(SHORT PROBLEM):
Copy the stretch of the Hong Kong bounty post from "A report from" through "deduction of sentences." word for word.
** BEGIN EXCERPTED PASSAGE **
In another sign that Hong Kong is back to normal, the NatSec police issue arrest warrants – each with a million-dollar bounty – for eight activists in exile. Most are working for NGOs or in academia. Kevin Yam, Elmer Yuan Gong-yi, Anna Kwok Fung-yee, Dennis Kwok, Ted Hui, Mung Siu-Tat, Finn Lau and Nathan Law are wanted for such crimes as ‘colluding with foreign forces’. Police notices here. Sample from that for Nathan Law…
Between July 2020 and November 2022, LAW Kwun-chung, through various means including attending hearings, meeting foreign politicians, participating in media interviews, issuing open letters, taking part in petitions and publishing posts or videos on social media, advocated separating the HKSAR from the PRC and requested foreign countries to impose “sanctions” or blockade, or engage in other hostile activities against the PRC and the HKSAR.
A report from the press conference…
Chief Superintendent Steven Li urged the 8 wanted persons to “come back to Hong Kong and surrender” in order to earn deduction of sentences.
“We are absolutely not staging any show or spreading fear,” said Chief Superintendent Steven Li. “We are enforcing law.”
What does ‘absolutely not’ really mean here? For many Hongkongers, at least some of the individuals in the mug shots (apparently taken from HKID cards) are instantly recognizable. And since they are all overseas, the big cash rewards are surely unattainable. Not to say, over-generous, it suggests here…
The bounties posted on each of these activists (1,000,000HKD) is: 10x that of a child rapist >3 times that of a murderer >2x that of an arsonist who killed 17 people
Today’s Standard editorial says the NatSec police have ‘gone psychological’. Partly by putting pressure on dissidents abroad who could now in theory be picked up for extradition if they travel through Beijing-friendly countries, but partly in that it ‘reassures patriotic ears’ that the authorities are resolutely and firmly doing something.
** END EXCERPTED PASSAGE **
** BEGIN PROVIDED DATA **
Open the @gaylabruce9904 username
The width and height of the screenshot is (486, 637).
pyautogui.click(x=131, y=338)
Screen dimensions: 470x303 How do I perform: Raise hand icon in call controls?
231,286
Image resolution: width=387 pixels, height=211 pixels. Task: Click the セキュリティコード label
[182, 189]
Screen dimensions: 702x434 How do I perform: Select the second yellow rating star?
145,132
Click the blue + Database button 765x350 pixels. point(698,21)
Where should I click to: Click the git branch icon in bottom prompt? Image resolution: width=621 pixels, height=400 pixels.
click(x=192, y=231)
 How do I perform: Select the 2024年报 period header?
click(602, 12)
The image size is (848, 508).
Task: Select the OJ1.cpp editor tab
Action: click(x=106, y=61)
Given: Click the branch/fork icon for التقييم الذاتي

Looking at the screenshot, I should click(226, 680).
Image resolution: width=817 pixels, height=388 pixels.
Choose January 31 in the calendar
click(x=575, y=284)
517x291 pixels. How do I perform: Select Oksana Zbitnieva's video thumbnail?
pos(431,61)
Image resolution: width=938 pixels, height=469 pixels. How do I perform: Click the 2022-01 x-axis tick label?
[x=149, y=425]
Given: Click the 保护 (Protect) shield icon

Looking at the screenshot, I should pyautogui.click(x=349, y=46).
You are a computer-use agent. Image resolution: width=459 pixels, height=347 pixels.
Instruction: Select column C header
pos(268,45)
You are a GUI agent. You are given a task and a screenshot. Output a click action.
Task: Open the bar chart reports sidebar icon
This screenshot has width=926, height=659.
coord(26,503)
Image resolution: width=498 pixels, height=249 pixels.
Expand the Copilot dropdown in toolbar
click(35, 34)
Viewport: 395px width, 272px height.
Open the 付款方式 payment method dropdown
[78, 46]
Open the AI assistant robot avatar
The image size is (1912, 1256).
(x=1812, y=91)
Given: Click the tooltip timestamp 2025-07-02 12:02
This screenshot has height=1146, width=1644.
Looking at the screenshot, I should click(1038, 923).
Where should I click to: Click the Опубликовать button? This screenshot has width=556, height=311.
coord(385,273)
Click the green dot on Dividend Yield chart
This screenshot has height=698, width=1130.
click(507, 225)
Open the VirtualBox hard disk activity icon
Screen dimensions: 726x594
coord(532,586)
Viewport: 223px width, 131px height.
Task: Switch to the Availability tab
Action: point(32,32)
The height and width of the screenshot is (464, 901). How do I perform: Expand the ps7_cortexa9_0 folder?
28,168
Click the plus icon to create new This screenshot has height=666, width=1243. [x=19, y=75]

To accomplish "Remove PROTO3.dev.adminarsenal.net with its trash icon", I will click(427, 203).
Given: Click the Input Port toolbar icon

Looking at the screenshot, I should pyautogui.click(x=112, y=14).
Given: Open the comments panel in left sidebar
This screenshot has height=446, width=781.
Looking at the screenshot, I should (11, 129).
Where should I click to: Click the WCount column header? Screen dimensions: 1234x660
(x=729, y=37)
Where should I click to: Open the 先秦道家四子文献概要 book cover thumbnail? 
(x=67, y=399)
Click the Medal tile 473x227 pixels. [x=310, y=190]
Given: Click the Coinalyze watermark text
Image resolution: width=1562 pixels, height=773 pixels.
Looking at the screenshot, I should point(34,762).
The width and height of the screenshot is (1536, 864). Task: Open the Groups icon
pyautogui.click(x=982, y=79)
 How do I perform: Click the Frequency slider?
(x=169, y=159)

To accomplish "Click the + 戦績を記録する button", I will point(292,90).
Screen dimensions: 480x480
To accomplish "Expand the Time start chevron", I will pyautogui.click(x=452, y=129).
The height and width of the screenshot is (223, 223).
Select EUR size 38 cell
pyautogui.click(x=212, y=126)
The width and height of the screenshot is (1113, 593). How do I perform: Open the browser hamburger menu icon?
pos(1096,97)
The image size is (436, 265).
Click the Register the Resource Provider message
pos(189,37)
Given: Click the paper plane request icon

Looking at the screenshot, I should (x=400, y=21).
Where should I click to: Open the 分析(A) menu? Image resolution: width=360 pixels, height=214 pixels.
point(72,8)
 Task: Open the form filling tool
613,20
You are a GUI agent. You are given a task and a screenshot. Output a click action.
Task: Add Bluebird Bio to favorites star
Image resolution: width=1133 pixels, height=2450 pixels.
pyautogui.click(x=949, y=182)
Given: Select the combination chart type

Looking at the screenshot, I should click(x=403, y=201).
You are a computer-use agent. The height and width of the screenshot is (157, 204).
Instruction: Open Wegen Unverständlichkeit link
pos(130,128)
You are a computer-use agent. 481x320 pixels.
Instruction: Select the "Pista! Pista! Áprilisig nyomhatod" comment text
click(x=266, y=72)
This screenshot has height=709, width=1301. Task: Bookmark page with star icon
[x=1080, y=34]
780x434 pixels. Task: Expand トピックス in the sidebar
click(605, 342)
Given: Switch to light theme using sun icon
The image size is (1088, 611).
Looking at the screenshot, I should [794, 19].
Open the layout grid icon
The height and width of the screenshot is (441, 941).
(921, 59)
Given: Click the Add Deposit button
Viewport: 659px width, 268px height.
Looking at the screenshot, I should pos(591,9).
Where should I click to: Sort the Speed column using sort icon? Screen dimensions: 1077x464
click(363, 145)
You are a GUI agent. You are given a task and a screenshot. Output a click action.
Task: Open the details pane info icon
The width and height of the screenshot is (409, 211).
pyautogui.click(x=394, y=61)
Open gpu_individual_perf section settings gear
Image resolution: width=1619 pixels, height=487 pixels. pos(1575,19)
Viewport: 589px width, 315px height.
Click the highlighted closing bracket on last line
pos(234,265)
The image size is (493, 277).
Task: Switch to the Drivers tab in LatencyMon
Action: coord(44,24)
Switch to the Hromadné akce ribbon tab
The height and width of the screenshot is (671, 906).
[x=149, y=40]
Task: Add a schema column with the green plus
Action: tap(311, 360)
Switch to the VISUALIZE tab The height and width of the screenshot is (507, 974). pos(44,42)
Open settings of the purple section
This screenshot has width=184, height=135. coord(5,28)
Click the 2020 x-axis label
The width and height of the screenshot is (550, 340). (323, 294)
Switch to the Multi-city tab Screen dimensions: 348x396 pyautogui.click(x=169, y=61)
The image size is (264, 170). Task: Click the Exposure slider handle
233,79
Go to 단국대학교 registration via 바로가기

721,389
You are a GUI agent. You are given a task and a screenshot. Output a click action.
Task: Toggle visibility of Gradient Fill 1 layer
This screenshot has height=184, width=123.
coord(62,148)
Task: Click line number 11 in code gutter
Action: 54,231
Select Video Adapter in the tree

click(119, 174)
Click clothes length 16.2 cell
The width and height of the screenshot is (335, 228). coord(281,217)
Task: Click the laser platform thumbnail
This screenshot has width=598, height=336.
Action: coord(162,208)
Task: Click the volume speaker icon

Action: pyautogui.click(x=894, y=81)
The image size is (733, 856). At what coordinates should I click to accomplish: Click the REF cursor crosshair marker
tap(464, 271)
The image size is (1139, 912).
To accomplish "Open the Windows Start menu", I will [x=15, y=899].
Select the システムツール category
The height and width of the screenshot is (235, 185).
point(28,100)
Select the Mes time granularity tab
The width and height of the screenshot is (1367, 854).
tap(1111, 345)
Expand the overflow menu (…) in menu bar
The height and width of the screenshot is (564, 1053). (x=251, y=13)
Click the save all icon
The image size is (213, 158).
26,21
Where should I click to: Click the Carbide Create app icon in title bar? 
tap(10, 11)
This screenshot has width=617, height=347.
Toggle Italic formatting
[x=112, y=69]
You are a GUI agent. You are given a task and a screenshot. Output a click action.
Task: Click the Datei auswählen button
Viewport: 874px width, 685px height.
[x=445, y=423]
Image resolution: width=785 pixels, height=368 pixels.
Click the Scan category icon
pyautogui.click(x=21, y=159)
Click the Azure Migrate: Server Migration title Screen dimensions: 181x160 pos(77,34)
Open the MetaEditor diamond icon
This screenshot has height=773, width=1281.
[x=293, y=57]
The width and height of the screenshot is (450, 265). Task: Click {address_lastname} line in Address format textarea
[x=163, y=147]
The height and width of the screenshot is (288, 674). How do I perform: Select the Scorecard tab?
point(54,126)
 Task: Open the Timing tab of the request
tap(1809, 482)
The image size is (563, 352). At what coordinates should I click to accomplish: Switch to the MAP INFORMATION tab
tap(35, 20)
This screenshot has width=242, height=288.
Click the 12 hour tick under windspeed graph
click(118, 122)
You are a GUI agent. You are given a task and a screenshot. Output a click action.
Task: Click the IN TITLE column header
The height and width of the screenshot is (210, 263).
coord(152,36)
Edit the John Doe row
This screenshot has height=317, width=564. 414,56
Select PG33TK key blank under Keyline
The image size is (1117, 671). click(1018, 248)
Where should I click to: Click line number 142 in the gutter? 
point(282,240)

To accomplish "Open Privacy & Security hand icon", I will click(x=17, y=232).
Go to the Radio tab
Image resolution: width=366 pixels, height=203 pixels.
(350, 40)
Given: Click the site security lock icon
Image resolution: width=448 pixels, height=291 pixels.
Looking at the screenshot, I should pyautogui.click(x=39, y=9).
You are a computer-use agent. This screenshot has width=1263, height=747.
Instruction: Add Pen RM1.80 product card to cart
** END PROVIDED DATA **
(CORRECT RESPONSE):
A report from the press conference…
Chief Superintendent Steven Li urged the 8 wanted persons to “come back to Hong Kong and surrender” in order to earn deduction of sentences.